_Extract to read_:
═══
Courage, Faith, and Life

A woman sat in the doctor’s office with her one year old baby girl sleeping in her arms.  She was a mother of four, two boys and two girls, ranging from age twelve to one.  Her husband sat by her side as the doctor delivered the news.  After almost dying with her last two pregnancies, she was pregnant again.

The doctor explained that he had met with a board of obstetricians and there was the unanimous agreement that she should abort.  He spoke softly about the simple “procedure”, and the increased risk of her death if she should carry full term.  The momma wept and the father looked on tears brimming in his own eyes.

She was told that she had just a week to decide, and they left the office with four kids in tow.  The father readily admitted that he was afraid, there were four children to think of, and possibly a fifth, and if his dear wife should die, well, he shuddered with worry and sadness at the idea of raising his family alone.

It was obvious that momma was already sick, nothing stayed down, and the doctor had explained that she would be on bedrest very early in her pregnancy if she were to decide to keep the child.  In her mind she wondered how she could take care of her kids from her bed?  Was it fair to her 12 year-old daughter and 10 year-old son to put the weight of their baby sister’s and little brother’s care on them?

That night they wept tears of sadness and prayed with all of their hearts for an answer as they curled together in their bed.

In the morning momma told her husband that she could not abort her child.  He nodded, relief and fear flooding his heart.  His wife’s face showed her determination to see this high risk pregnancy through, and she set about the task of arranging for her mother to come from Iowa to Long Island to help with the children over the next six months.

And they were hard months.  Momma swelled, she could not keep anything down, her blood pressure soared, and her children snuggled in her bed as her belly grew.  Her husband worked long hours and continued to get his education, and he came home at night to pour himself a mixing bowl of cereal for supper.
═══
_The data_:
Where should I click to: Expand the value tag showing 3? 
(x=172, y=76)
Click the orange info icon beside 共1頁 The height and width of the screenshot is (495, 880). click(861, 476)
═══
_Activity_:
Could you extract the part of "Courage, Faith, and Life" between "In the morning" and "next six months.", inclusive, copying it word for word?

_Task answer_:
In the morning momma told her husband that she could not abort her child.  He nodded, relief and fear flooding his heart.  His wife’s face showed her determination to see this high risk pregnancy through, and she set about the task of arranging for her mother to come from Iowa to Long Island to help with the children over the next six months.